Однако немецкий философ и церковный деятель Николай Кузанский (1401–1464 гг.) был несколько лучшего мнения о наших способностях постичь Бога. Его чрезвычайно увлекала новая наука — в ней он видел опору для понимания тайны Троицы. В частности, математика, которая занимается только чистыми абстракциями, способна добиваться достоверности, недоступной в других дисциплинах. Так, математические понятия «максимума» и «минимума» явно противоположны по смыслу, но, как следует из логических доказательств, их можно считать тождественными. Это «совпадение противоположностей» таит в себе идею Бога. «Максимум» вмещает всё, поскольку подразумевает единство и необходимость, указующие непосредственно на Бога. Более того, линия maximum — не треугольник, не окружность и не сфера, но сочетание всех трех, а Троица тоже являет собой единство противоположностей. Так или иначе, мудреные доказательства Николая Кузанского почти не имели религиозного смысла, так как низводили идею Бога до уровня логической головоломки. «В Боге свернуто всё, даже противоположности»[14] — так считал философ, и это мнение было сходно с греко-православным представлением о том, что любое настоящее богословие должно быть парадоксальным.

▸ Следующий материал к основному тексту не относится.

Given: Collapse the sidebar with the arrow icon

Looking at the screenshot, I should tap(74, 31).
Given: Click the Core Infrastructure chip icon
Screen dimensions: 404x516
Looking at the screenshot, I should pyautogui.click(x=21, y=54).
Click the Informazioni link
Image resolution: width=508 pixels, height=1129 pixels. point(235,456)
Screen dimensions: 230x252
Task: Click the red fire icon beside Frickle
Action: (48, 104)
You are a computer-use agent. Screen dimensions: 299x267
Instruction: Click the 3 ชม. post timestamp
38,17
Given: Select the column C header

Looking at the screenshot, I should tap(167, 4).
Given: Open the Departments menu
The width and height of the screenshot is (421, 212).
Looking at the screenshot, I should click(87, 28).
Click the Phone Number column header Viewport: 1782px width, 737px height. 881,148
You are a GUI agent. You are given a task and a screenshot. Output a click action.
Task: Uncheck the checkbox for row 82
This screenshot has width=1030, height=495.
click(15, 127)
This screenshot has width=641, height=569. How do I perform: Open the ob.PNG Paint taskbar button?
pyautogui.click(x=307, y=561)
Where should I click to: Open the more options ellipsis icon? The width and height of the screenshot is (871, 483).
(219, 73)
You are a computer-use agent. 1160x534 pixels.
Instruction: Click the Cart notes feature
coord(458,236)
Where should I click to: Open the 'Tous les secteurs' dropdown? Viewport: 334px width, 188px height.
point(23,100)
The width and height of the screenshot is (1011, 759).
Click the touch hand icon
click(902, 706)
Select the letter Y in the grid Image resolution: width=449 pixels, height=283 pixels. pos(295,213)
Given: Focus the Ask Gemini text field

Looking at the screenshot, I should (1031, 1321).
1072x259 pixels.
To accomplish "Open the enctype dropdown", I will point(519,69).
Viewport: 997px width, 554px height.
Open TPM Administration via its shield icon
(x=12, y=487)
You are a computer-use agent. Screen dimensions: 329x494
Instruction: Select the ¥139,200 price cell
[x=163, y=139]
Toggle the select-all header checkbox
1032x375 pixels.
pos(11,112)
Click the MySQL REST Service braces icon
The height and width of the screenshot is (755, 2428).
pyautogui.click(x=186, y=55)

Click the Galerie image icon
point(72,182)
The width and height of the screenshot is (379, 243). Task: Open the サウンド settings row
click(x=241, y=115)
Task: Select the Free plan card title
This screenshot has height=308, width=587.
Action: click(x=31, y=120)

Однако Николай Кузанский не всегда выступал в роли философа и математика. Как духовный наставник, он писал, что «взыскующий истины» христианин обязан, «оставив всё», возвыситься «над самим собою», то есть подняться «превыше всякого чувства, рассудка и разума». Тем не менее лик Бога остается окутанным «загадочным и таинственным безмолвием».[15]